Hanover, NH—Dr. Holly Atkinson's experiences in human rights work over the past 25 years have given her reason to be both deeply troubled and incredibly hopeful. Last week, at a symposium organized by the Geisel chapter of Physicians for Human Rights, she discussed both ends of the spectrum, from the worries that keep her up at night to the people who have inspired her.
The symposium, titled "Removing The Blinders On Gender Inequity," was hosted by medical students but involved members of the many different communities at Dartmouth, from undergraduates to graduate students at Tuck and Geisel to faculty. Atkinson, the keynote speaker, is a past president of Physicians for Human Rights and an assistant professor of medicine at the Icahn School of Medicine at Mount Sinai.
"Why do gender and sexual orientation give us so much trouble?" Atkinson asked. In search of an answer, she addressed a range of topics, such as the evolutionary biology of sex and gender, the pervasiveness of pornography, and the use of sexual violence as a weapon during war.
Atkinson was introduced to the audience by Anne-Laure Dassier, a second-year medical student and a co-chair of the Geisel PHR chapter. Dassier opened by reading from Maya Angelou's poem "Equality," which includes the lines "Take the blinders from your vision, / take the padding from your ears, / and confess you've heard me crying, / and admit you've seen my tears."
One of the goals of the symposium, Dassier says, was to get people talking about gender equality. "People often think that so much progress has been made in gender equity," she says. "And that's true. There has been a lot of progress. But I think the symposium is an opportunity to shine light on more subtle gender equity issues in everyday life."
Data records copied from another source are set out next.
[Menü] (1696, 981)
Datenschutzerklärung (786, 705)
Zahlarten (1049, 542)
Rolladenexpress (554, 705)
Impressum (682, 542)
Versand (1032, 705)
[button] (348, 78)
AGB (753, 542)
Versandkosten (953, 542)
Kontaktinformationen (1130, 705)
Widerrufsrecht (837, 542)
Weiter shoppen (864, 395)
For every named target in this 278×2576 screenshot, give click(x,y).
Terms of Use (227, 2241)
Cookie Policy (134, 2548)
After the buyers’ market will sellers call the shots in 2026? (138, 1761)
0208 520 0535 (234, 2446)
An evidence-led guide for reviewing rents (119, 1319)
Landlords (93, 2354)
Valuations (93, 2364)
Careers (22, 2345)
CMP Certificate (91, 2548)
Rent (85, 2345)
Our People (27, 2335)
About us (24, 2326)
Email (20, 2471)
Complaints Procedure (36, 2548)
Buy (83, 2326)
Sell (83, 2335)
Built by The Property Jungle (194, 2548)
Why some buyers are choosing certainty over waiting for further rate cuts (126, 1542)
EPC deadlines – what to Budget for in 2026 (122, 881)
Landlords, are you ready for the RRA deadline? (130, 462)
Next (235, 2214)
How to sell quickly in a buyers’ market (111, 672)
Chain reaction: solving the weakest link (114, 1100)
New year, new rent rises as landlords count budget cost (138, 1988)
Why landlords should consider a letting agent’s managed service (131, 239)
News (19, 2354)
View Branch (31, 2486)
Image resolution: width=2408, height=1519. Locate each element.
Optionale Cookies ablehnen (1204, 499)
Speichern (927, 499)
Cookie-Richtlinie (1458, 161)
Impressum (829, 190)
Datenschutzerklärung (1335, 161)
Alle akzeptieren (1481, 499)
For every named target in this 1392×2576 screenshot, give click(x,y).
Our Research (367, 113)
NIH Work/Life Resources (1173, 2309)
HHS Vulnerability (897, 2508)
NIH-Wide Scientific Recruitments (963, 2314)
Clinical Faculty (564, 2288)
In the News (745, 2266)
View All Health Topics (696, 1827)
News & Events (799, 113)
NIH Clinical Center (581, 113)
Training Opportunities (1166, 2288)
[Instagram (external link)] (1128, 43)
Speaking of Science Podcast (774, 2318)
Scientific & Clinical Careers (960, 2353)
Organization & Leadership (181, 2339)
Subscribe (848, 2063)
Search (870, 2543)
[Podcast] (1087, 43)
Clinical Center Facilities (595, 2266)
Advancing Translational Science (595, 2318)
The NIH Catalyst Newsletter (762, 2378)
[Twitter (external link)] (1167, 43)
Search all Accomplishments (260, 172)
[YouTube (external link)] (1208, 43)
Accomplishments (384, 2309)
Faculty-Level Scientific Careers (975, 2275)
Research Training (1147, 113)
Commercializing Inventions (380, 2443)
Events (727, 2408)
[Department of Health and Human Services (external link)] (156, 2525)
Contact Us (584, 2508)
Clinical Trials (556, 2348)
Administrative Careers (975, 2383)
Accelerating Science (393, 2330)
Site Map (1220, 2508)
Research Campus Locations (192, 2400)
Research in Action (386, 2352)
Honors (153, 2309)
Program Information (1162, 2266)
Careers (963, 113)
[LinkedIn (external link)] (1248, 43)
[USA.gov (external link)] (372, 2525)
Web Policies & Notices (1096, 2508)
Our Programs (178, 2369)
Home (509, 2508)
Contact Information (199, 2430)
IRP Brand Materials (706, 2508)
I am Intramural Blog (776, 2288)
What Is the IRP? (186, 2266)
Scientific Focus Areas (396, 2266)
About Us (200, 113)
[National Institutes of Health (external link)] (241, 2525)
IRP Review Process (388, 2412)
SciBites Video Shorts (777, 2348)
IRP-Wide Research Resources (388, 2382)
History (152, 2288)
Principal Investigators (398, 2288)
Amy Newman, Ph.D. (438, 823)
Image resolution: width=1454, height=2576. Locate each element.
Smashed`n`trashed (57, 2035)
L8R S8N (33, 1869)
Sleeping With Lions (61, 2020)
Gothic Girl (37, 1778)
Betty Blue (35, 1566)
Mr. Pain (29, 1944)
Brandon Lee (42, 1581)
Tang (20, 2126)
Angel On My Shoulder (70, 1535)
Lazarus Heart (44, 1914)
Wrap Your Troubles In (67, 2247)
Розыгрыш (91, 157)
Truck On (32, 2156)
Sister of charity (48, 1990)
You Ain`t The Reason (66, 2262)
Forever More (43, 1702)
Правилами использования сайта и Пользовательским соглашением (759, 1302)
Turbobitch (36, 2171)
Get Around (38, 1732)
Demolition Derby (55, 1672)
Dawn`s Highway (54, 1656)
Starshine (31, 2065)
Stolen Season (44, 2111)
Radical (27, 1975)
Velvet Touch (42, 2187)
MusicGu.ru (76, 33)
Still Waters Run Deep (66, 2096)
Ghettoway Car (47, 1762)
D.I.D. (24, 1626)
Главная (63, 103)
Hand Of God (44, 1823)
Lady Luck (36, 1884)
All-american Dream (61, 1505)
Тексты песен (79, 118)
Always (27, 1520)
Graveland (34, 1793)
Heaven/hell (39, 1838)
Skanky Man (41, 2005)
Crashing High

Spencer James, also a second-year medical student and co-chair with Dassier of the Geisel PHR chapter, agrees about the importance of making people aware of the persistence of gender inequity. "Some of these issues have been a topic of discussion at Dartmouth in the past year or two, so I think that it's a good time to have a forum for people to ask questions and hear from insightful leaders."
Following Atkinson's talk, other sessions included discussions of the relationship between business and human rights and of stereotypes about gender orientation. On Saturday, the symposium concluded with a screening of the film Wadjda, about a young girl in Saudi Arabia whose wish to buy a bike clashes with social expectations.
Both James and Dassier believe that these issues are particularly relevant for medical students. "Part of being a physician is looking at other people's lives through a lens where you're not just providing medical treatment, you're also looking out for their general good," James says. "Alongside providing medical care and being a scientist, you're also an advocate for people who are suffering in any way."
Dassier says she has no illusions that the symposium alone will change the world. But she hopes that encouraging people at Dartmouth and elsewhere to continue to discuss these issues—to remove the blinders from their eyes—will make the persistence of gender inequity harder to ignore.